Taylor's VP is expected to take over Monday amid concern over how he'll be welcomed.
This was a weekend of waiting in Monrovia. The city is beginning to come to life again - shops are reopening, streets are being swept, and piles of trash are being removed - but there is an anxious mood all the same.
The question on everyone's mind here is whether President Charles Taylor will indeed step down Monday as promised, and whether his successor - expected to be Vice President Moses Blah - will be accepted by the rebels and by the people.
Mr. Taylor says he will step down in a ceremony Monday at 11:59 a.m., and at least two influential African presidents, Thabo Mbekiof South Africa and of Nigeria, are scheduled to attend the event to ensure things go as planned.
But while all eyes are focused on Taylor's impending departure, important questions linger about what will happen in the post-Taylor period.
The rebels have said they will not accept Mr. Blah, a former Taylor general and party insider - and there are not yet enough peacekeepers on the ground to hold the peace if fighting resumes.

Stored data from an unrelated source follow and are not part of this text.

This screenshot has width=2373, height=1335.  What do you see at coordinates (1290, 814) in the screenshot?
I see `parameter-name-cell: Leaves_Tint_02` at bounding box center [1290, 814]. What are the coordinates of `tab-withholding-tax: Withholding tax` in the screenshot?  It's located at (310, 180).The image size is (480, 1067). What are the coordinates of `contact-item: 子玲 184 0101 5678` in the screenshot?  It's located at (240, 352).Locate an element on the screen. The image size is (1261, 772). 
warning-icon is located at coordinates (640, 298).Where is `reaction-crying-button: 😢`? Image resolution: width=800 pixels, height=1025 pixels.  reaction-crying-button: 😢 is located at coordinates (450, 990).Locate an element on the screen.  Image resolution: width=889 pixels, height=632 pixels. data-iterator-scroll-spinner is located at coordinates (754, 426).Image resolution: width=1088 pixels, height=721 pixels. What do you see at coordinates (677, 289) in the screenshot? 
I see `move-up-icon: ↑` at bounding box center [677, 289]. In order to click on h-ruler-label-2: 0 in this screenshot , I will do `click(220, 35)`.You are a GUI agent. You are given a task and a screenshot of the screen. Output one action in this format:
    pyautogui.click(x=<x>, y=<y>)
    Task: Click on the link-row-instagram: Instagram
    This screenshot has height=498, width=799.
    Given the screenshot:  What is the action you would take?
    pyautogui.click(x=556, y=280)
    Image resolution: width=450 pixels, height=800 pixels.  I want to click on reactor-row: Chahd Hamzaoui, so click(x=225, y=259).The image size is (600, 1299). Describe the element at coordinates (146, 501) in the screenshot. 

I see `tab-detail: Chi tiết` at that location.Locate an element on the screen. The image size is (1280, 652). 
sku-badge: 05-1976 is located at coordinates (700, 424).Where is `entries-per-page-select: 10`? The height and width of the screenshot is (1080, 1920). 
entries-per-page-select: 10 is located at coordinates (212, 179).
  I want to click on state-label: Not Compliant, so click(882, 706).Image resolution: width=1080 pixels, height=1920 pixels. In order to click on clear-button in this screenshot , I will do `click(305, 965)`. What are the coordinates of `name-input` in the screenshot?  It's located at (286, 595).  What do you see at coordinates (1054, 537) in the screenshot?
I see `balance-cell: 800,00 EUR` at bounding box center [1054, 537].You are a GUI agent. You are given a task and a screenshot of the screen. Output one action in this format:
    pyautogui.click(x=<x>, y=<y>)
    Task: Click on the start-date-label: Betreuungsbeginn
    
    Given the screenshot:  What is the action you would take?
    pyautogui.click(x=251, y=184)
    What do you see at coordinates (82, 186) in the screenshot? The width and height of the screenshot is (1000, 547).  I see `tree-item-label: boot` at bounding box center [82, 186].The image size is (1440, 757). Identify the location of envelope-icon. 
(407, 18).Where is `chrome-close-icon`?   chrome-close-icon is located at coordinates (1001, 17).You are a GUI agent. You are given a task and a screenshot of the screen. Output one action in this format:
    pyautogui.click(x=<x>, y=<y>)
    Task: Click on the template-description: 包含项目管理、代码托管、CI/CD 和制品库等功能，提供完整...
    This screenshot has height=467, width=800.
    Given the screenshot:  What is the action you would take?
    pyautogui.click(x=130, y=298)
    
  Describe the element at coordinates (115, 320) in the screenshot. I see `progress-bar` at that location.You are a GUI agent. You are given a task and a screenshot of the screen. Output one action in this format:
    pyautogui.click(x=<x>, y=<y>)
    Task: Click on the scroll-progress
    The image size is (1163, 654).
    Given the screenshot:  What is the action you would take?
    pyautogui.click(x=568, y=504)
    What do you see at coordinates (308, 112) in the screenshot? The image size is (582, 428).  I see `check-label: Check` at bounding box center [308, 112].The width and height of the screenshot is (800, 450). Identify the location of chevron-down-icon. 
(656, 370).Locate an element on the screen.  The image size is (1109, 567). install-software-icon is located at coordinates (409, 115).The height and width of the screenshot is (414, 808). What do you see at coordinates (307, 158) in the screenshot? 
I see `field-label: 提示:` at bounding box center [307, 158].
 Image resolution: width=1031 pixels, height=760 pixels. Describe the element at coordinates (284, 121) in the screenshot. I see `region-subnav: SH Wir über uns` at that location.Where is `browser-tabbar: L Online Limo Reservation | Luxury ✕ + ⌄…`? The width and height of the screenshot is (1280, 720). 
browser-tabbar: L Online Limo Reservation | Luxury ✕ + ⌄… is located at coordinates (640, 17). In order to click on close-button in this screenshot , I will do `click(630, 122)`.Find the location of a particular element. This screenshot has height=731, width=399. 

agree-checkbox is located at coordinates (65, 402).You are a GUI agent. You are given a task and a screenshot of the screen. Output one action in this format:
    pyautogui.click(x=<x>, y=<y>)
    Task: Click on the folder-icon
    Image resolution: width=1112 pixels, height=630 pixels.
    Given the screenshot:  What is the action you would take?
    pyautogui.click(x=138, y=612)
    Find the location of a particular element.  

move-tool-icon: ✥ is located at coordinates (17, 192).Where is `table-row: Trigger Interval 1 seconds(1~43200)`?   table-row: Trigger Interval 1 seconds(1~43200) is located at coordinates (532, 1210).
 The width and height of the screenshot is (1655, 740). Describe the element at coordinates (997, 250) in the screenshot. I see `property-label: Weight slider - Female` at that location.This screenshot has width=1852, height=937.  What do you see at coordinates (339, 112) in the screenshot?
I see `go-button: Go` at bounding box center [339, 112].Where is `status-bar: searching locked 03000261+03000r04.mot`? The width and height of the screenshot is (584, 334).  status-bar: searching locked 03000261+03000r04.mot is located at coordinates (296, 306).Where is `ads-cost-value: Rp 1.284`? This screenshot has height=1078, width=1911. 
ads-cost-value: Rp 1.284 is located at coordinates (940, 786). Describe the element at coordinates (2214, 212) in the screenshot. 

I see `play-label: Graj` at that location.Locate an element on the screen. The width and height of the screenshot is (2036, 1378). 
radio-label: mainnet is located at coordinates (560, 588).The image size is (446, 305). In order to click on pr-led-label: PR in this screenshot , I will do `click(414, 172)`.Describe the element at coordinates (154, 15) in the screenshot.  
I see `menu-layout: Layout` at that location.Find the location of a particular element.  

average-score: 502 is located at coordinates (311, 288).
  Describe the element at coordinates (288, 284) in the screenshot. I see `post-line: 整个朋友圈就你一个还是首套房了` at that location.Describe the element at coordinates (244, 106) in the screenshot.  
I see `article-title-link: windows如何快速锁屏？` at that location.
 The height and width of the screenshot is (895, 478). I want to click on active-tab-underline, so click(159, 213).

"Can you tell me the difference between Moses Blah and Taylor?" asks Sekou Fofana, an official with the rebel Liberians United for Reconciliation and Democracy (LURD), who control part of Monrovia, including the city's strategic port.
"They are the same. We will not accept Moses Blah to take on the seat of power.... We will not allow any military man to take over."
While making their dissatisfaction with Blah known, the rebels have sent mixed messages about how exactly they will respond to Monday's expected transition.
Some say they will take up arms immediately; others say they will wait until the negotiations taking place in Accra, Ghana - where government officials, opposition parties, and rebel groups including LURD and Movement for Democracy in Liberia (MODEL) are trying to create a transitional government - are complete.
In theory, Blah's presidency would be only temporary, a transition between Taylor and the new government being finalized in Accra. Eventually, new elections should be held.
West African leaders who have pressured Taylor to step down have emphasized that any transition must take place under the Liberian Constitution. Like the US Constitution it is modeled after, it calls for the vice president to step in if the president can no longer serve.
And the president himself, who seems to want his departure to have at least the appearance of legality, is going through the process of an official handover.
But this facade of legitimacy may be rapidly crumbling. On Thursday, Taylor called a joint session of the Liberian Congress to name his successor. Only 33 of the 90 representatives attended. They sat clustered in one corner of the country's House of Representatives while looters carried out sofas and air conditioners from nearby offices.
Outside, the national director of police patrolled the city, his five motorcycle guards in tow, pulled along by rope because of a lack of fuel anywhere in the city.